Efficacy and long-term outcome of antiviral therapy for recurrent hepatitis C after liver transplantation is poorly defined.


This study aimed at assessing the efficacy of antiviral therapy regarding sustained hepatitis C virus (HCV) clearance, liver histology, and patient survival.


We retrospectively reviewed all 446 patients who received a liver allograft at our institution for HCV-related cirrhosis between January 1992 and December 2006. Two hundred thirty-two patients (52%) were eligible for antiviral therapy based on predefined criteria (Metavir stage > or =1 and/or grade > or =2; protocol biopsies). One hundred seventy-two patients (39%) had no contraindication for treatment, received more than or equal to 1 dose of interferon-alpha-based combination therapy, and form the basis of this analysis. Therapy was aimed for 48 weeks; median posttreatment follow-up was 68 months.

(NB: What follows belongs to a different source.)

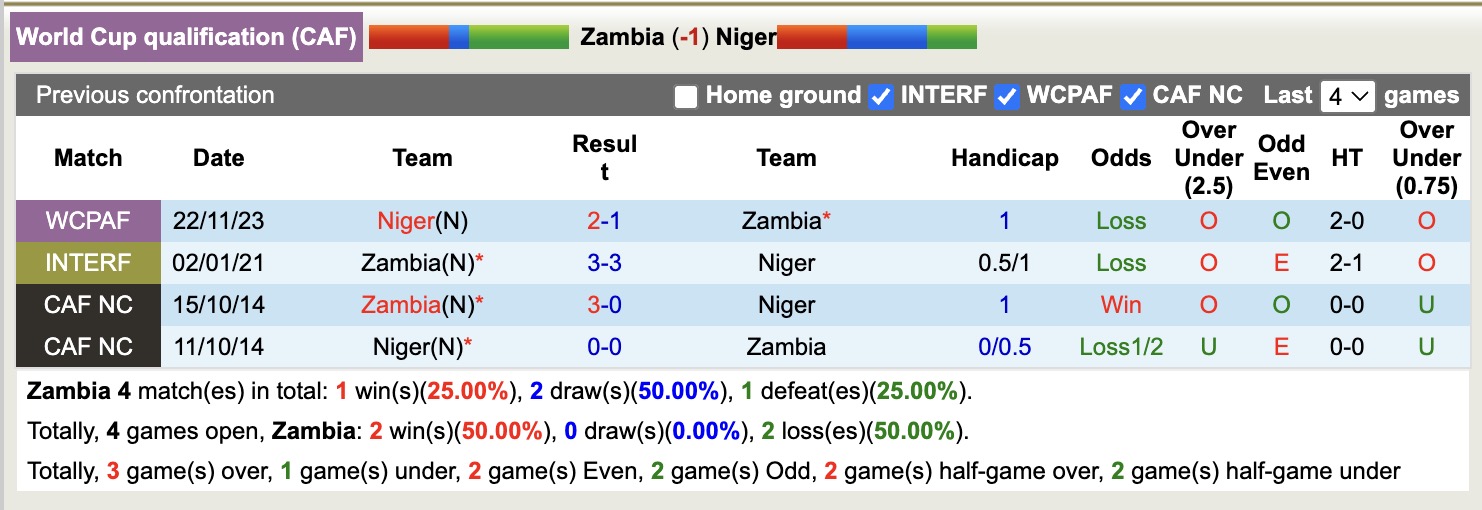Uncheck the WCPAF filter checkbox

click(x=1007, y=97)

The overall sustained virological response (SVR) rate was 50% (genotype 1/4: 40%; genotype 2/3: 76%). SVR was higher on cyclosporine A (CsA) (56%) than on tacrolimus (44%, P=0.05), largely because of a lower relapse rate (6% vs. 19%, P=0.01). In multivariate analysis, genotype 2/3, CsA use, donor age, and pretreatment necroinflammatory activity were independently associated with SVR. SVR significantly improved histology and long-term survival (actuarial 5-year survival 96% vs. 69% in nonresponders, P<0.0001).


Antiviral therapy of recurrent hepatitis C after liver transplantation is able to clear HCV in half the patients, more likely on CsA than on tacrolimus, and markedly improves outcome.